Transcribe the data below word for word, omitting the pictures.

▸ Stored records

%%

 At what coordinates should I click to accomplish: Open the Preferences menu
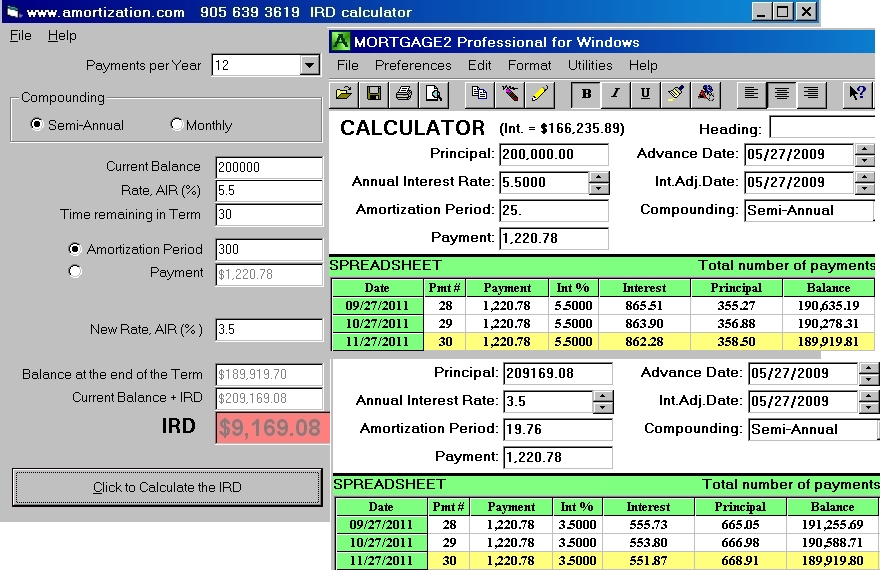click(x=413, y=65)
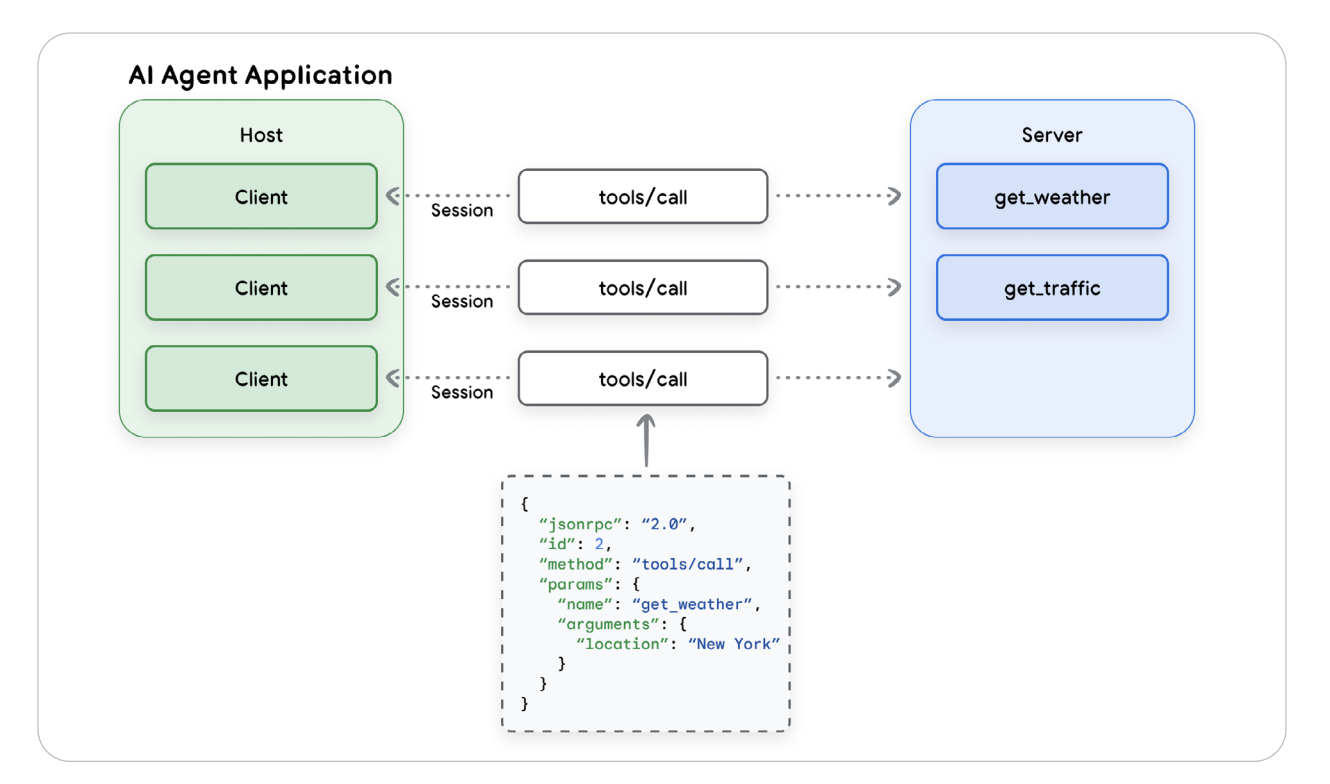The width and height of the screenshot is (1330, 784).
Task: Select the get_weather tool box
Action: [1052, 196]
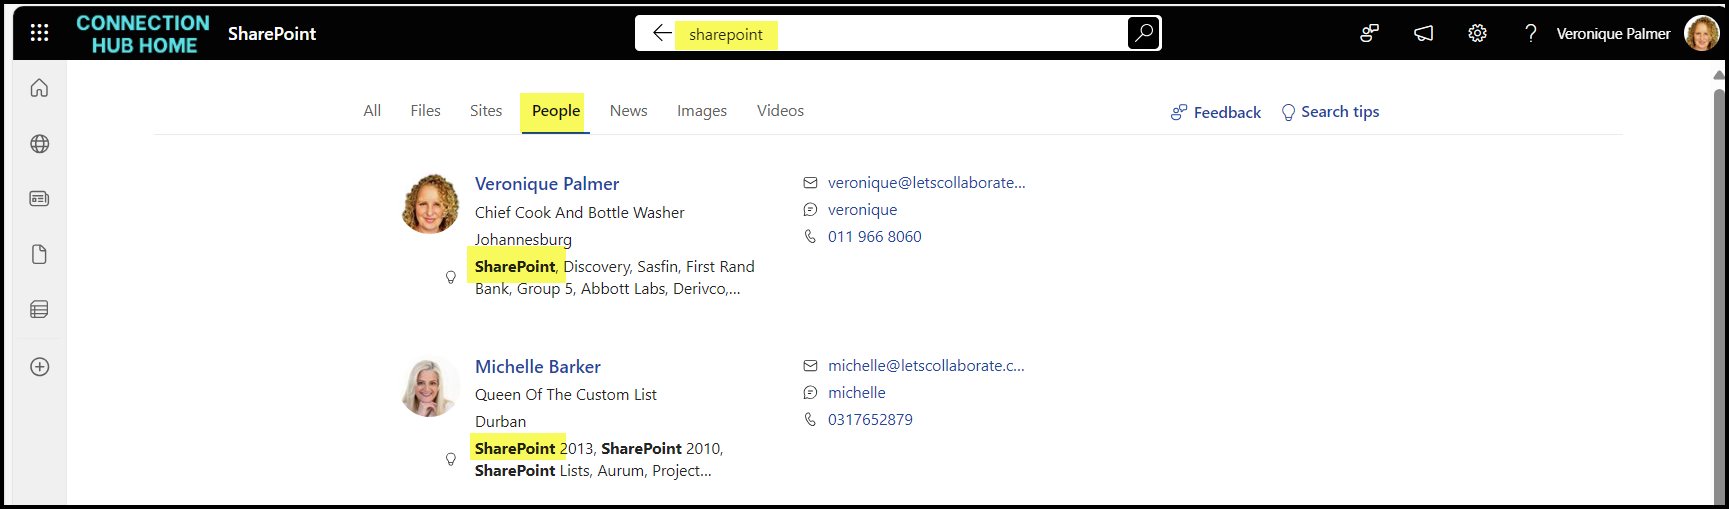This screenshot has width=1729, height=509.
Task: Switch to the Files search tab
Action: pos(425,111)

%%

▸ Response to the exercise
 At what coordinates should I click to accomplish: Open the Preferences menu
click(x=413, y=65)
The width and height of the screenshot is (1330, 784).
Task: Select the get_weather tool box
Action: [1052, 196]
This screenshot has width=1729, height=509.
Task: Switch to the Files search tab
Action: pos(425,111)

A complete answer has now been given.